WHAT THE TASK REQUIRES
Your answer should be only the lines below from the one with "archiwum (892, 264)" to the one with "454-23-23 (623, 1919)", repeated exactly, ends included.

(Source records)
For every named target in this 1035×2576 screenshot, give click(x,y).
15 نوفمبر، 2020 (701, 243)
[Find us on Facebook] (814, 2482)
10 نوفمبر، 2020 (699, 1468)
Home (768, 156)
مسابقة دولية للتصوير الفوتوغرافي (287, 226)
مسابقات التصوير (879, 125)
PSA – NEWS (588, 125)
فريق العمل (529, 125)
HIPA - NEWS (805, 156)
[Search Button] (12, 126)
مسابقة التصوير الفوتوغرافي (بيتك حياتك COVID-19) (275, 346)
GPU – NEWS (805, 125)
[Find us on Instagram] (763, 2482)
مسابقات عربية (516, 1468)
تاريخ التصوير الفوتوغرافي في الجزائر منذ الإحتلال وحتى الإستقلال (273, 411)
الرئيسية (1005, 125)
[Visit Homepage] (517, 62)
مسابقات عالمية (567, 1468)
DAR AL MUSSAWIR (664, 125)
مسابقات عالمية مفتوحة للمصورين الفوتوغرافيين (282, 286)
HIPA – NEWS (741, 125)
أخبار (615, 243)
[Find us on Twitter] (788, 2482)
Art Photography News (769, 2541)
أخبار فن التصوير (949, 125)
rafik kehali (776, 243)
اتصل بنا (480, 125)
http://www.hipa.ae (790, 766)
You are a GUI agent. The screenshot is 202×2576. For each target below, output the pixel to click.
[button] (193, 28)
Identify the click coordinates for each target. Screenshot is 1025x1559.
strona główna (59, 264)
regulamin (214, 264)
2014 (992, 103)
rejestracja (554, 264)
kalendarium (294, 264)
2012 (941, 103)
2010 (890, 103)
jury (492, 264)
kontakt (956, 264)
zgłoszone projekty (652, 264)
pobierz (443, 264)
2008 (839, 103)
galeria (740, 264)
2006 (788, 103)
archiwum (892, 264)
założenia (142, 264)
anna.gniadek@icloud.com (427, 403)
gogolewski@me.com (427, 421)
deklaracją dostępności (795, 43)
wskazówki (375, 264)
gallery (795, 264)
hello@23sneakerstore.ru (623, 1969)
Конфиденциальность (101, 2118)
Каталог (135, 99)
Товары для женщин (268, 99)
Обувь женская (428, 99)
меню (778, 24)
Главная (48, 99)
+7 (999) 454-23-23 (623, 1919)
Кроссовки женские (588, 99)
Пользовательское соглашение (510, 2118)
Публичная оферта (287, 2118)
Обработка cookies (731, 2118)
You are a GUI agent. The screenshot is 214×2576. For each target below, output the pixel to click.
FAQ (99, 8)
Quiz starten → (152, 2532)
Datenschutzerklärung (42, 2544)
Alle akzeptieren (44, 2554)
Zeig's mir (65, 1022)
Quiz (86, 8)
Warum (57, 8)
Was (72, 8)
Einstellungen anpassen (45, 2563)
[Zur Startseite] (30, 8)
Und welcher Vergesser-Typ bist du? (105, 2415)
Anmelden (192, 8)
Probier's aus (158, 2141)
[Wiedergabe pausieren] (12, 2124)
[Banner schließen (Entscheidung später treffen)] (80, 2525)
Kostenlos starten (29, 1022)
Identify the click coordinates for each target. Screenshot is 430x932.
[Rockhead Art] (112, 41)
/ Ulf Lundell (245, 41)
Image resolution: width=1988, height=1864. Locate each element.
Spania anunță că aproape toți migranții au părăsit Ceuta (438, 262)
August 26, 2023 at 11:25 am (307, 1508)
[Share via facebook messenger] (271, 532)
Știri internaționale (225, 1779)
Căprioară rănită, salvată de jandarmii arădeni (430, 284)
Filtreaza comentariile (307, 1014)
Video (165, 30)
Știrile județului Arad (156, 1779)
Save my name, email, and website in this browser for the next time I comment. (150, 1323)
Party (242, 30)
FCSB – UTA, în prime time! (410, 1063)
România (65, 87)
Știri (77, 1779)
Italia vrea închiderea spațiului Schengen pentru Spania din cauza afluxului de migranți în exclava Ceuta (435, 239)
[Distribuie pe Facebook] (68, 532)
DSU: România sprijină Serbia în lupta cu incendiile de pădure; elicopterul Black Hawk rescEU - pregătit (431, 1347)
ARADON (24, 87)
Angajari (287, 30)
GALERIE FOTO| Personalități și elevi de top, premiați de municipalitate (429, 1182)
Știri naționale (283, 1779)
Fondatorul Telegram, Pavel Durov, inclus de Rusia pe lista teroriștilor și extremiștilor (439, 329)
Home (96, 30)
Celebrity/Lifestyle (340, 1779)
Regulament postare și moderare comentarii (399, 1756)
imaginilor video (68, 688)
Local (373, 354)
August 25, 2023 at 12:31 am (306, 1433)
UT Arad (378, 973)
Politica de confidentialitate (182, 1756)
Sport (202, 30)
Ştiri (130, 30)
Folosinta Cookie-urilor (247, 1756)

ANSWER BOX
archiwum (892, 264)
założenia (142, 264)
anna.gniadek@icloud.com (427, 403)
gogolewski@me.com (427, 421)
deklaracją dostępności (795, 43)
wskazówki (375, 264)
gallery (795, 264)
hello@23sneakerstore.ru (623, 1969)
Конфиденциальность (101, 2118)
Каталог (135, 99)
Товары для женщин (268, 99)
Обувь женская (428, 99)
меню (778, 24)
Главная (48, 99)
+7 (999) 454-23-23 (623, 1919)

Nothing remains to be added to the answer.